::: Provided data :::
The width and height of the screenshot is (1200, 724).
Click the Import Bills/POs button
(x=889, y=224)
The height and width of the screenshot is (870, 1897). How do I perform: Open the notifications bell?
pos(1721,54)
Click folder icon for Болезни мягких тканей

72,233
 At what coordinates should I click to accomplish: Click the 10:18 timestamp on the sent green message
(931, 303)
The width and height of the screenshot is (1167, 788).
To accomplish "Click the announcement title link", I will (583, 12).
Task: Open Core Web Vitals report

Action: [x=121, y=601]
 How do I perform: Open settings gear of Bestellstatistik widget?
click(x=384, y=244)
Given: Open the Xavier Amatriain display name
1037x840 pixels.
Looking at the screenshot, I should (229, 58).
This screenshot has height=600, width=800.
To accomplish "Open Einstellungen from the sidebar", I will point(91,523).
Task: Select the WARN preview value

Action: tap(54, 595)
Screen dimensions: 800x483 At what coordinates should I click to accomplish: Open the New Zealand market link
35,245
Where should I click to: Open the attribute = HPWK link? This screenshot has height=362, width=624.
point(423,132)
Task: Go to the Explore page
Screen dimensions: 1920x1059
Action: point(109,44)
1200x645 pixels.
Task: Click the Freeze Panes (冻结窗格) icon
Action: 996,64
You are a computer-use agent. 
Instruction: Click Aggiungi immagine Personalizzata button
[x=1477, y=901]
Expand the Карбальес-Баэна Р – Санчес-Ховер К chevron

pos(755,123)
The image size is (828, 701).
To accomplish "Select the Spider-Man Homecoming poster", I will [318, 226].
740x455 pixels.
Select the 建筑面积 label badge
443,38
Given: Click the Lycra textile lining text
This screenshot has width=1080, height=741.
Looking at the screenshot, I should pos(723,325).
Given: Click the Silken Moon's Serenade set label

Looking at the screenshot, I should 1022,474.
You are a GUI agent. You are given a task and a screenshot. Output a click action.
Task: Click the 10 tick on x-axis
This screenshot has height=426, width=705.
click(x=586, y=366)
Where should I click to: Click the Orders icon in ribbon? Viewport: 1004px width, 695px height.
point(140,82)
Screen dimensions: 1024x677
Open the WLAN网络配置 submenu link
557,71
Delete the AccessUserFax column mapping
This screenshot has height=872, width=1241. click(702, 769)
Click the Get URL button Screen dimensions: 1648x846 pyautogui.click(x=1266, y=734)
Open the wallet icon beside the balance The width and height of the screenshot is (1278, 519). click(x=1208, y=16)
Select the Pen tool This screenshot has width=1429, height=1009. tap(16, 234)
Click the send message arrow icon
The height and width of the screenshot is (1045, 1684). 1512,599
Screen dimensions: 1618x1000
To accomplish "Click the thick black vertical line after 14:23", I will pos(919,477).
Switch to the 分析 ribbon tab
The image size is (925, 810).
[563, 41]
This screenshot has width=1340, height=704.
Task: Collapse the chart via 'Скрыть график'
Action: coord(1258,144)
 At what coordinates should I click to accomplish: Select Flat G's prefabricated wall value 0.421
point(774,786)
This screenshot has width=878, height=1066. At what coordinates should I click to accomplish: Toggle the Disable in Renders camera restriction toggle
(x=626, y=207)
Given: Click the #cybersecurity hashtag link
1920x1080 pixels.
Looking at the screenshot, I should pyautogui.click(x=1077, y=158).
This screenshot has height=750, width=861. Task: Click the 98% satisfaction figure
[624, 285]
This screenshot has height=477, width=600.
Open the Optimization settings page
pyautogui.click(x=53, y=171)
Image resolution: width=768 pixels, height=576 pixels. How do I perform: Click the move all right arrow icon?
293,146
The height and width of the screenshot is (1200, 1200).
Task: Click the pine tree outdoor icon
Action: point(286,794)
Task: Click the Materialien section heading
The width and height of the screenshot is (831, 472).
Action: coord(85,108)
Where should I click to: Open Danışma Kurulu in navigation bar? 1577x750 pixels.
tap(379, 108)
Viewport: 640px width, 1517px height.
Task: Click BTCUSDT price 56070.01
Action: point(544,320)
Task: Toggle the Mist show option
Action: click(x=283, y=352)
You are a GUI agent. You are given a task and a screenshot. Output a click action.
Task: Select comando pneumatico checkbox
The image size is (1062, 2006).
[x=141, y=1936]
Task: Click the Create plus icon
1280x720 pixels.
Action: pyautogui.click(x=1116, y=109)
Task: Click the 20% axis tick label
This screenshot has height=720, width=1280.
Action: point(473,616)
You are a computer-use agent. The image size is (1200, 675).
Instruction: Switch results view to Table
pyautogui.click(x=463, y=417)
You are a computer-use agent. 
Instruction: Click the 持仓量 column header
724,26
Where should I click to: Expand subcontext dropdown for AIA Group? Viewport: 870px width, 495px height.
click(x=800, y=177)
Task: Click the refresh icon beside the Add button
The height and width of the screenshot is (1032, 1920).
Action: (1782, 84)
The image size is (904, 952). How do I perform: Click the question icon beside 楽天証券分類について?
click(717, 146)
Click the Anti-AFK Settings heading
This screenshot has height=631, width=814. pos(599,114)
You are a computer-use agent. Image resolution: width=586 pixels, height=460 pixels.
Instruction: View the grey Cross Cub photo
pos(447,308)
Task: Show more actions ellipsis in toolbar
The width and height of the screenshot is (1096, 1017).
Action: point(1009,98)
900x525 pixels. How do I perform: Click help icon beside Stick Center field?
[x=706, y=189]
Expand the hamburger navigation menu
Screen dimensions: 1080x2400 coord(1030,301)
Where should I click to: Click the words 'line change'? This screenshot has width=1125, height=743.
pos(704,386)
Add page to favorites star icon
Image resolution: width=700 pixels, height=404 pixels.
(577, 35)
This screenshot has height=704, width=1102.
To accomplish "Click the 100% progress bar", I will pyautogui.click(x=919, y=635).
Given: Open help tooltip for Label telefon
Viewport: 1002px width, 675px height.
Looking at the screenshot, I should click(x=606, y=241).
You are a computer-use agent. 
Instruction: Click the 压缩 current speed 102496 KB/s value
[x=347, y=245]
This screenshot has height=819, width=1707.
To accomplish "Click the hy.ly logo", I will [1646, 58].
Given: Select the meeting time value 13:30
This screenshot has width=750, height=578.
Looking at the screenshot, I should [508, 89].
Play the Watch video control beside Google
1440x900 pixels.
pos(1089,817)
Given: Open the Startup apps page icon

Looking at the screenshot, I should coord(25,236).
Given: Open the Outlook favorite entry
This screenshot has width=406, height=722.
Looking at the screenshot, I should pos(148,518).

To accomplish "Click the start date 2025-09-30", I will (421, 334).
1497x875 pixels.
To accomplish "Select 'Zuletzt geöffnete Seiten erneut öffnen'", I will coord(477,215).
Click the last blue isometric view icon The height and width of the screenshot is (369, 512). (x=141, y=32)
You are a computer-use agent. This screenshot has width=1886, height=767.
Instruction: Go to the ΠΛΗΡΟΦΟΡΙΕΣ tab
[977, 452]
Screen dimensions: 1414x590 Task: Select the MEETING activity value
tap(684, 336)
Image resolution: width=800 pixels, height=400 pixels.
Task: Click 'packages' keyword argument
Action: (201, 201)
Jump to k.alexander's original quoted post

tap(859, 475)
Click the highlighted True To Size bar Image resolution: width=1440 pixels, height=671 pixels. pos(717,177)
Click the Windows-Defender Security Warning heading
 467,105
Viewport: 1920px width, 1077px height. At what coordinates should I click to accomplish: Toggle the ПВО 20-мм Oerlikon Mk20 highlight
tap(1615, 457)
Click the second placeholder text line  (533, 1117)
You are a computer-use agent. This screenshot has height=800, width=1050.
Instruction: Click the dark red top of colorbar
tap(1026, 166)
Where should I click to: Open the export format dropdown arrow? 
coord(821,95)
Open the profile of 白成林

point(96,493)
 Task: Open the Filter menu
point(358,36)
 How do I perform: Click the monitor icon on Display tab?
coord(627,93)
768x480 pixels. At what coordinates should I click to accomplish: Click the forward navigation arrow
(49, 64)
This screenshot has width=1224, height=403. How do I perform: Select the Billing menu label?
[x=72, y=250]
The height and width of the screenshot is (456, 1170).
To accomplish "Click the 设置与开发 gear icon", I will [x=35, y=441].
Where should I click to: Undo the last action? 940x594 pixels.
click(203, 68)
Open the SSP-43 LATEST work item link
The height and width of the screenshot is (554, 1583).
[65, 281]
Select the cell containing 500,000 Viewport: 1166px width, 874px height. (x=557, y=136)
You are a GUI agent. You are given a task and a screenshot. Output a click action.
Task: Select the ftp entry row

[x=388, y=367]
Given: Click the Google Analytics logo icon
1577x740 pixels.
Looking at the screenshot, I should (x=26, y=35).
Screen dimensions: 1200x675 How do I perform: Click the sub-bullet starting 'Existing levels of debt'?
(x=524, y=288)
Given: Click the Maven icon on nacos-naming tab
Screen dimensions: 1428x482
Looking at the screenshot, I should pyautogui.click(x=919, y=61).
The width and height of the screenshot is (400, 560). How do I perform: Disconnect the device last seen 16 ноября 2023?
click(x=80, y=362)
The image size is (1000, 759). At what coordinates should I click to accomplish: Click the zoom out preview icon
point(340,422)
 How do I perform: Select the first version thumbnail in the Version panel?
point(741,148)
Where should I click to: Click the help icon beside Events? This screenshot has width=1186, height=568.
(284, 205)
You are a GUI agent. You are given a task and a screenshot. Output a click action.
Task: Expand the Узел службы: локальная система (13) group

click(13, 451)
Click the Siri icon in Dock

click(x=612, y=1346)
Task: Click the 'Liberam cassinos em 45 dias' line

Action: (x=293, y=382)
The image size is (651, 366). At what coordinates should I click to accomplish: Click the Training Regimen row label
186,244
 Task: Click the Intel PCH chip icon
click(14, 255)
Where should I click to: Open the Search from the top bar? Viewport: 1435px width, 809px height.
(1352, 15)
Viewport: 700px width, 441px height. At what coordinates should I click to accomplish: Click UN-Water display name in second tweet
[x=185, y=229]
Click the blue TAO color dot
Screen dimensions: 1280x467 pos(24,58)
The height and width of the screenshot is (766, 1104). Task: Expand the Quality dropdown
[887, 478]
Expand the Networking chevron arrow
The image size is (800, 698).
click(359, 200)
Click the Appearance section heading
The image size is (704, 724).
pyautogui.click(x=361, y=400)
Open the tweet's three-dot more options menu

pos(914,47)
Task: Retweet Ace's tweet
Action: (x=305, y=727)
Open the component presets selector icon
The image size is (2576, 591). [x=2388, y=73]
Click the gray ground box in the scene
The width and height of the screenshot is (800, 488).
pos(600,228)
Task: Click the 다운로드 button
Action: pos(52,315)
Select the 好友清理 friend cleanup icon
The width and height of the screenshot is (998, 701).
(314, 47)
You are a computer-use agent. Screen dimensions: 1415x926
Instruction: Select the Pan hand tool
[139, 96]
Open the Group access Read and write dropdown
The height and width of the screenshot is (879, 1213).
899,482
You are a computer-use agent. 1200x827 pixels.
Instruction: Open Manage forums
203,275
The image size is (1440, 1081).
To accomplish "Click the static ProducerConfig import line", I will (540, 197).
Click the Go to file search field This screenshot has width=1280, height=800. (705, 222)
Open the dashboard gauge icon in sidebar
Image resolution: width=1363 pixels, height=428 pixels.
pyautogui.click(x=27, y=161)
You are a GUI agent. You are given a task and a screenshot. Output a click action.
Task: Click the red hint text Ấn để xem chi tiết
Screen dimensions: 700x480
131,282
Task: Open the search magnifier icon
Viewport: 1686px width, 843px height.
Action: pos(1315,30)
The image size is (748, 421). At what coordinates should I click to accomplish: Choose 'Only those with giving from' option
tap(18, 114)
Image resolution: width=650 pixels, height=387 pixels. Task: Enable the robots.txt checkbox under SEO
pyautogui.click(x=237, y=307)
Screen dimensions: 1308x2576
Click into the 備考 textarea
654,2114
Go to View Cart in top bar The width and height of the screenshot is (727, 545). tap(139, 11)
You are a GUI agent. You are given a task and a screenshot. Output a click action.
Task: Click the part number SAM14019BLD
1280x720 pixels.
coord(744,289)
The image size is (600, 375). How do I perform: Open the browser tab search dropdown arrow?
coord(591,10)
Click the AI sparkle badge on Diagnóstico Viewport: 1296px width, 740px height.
:::
Copy each line of the listing that holds the word "axis".

### [Solution to this exercise]
Task: Click the 10 tick on x-axis
Task: Click the 20% axis tick label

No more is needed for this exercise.